---
name: kubernetes-cost-review
description: Use when reviewing Kubernetes manifests for cost optimization, resource right-sizing, or identifying over-provisioned workloads. Only triggers when K8s manifests are detected.
---

# Kubernetes Cost Review

## Overview

Cost analysis framework for Kubernetes workloads. Reviews resource requests and limits, scaling configuration, storage provisioning, and environment-specific sizing. Every workload should be right-sized for its actual needs, with scaling policies that prevent both waste and outages.

Only triggers when there is clear evidence of Kubernetes usage. When ambiguous, ask the user before proceeding.

## When to Use

- When reviewing K8s manifests for resource requests/limits optimization
- When auditing HPA/VPA configuration for scaling efficiency
- When checking storage provisioning (PVCs, storage classes)
- When evaluating workload sizing across environments (dev/staging/prod)
- When reviewing EKS-specific cost factors (Fargate, Spot, Karpenter)

## When NOT to Use

- For Terraform cost review — use `terraform-cost-review` instead
- For application performance tuning — this is resource cost, not performance
- When no K8s evidence is detected and user hasn't mentioned K8s
- For cluster-level cost (node sizing, reserved instances) without manifest context

## Cost Analysis Process

### Step 1: Resource Inventory

Scan all K8s manifests and inventory every workload. Categorize by:
- **Compute**: Deployments, StatefulSets, DaemonSets, Jobs, CronJobs
- **Storage**: PersistentVolumeClaims, StorageClasses
- **Scaling**: HPA, VPA, KEDA ScaledObjects
- **Networking**: Services (LoadBalancer type costs money), Ingress

See `sizing-reference.md` for workload sizing guidelines.

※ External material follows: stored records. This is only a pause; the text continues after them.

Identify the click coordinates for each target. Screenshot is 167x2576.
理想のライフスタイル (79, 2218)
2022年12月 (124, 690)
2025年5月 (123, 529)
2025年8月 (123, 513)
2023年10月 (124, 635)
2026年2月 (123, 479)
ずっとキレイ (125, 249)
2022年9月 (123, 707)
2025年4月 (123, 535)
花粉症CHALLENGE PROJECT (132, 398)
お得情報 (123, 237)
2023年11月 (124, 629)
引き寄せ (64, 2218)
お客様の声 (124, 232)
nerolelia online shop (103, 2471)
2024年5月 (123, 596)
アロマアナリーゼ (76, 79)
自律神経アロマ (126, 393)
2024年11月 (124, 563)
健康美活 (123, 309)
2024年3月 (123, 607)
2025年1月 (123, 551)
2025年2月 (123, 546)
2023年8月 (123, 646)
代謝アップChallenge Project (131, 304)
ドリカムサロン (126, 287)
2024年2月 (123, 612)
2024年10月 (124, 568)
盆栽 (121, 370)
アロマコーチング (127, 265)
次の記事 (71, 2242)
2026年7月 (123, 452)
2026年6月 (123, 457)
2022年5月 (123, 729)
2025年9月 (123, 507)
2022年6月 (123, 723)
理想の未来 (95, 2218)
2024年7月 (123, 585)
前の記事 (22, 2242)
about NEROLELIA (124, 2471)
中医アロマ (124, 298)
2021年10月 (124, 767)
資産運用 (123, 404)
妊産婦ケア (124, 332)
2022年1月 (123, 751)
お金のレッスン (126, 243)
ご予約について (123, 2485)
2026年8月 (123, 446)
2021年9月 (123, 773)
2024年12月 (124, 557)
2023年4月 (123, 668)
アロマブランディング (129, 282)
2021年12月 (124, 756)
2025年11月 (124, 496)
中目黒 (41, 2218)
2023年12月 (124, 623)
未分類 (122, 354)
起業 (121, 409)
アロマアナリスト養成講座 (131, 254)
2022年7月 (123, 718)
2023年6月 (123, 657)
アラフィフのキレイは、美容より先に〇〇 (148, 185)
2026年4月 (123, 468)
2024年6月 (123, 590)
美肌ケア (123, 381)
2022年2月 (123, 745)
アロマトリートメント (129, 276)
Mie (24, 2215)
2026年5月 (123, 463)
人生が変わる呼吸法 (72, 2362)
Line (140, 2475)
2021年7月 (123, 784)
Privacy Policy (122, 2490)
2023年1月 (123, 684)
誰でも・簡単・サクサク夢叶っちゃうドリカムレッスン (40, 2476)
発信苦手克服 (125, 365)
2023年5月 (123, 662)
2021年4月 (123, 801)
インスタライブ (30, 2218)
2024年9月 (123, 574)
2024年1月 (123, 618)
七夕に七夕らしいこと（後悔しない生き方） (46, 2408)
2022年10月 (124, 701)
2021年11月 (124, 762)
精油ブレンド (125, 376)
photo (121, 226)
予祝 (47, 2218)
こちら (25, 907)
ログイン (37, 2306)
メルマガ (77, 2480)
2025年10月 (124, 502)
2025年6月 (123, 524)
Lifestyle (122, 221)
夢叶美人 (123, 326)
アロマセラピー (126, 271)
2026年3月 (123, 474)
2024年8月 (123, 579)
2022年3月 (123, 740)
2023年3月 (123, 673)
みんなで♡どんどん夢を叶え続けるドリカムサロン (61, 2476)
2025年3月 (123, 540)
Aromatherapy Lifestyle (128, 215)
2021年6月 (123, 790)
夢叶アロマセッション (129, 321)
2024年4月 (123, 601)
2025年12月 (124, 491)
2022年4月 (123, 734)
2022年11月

### Step 2: Configuration Analysis

For each workload, check:

- **Requests vs Limits** — Are requests set? Are limits set? Is the gap reasonable?
- **Over-provisioning** — Requests significantly higher than actual usage indicators
- **Under-provisioning** — Missing requests (scheduler can't bin-pack efficiently)
- **Scaling** — HPA/VPA configured for variable-load workloads?
- **Replica count** — Appropriate for the workload type and environment?
- **Storage sizing** — PVC sizes reasonable? Storage class appropriate?
- **Resource quotas** — Namespace quotas and limit ranges in place?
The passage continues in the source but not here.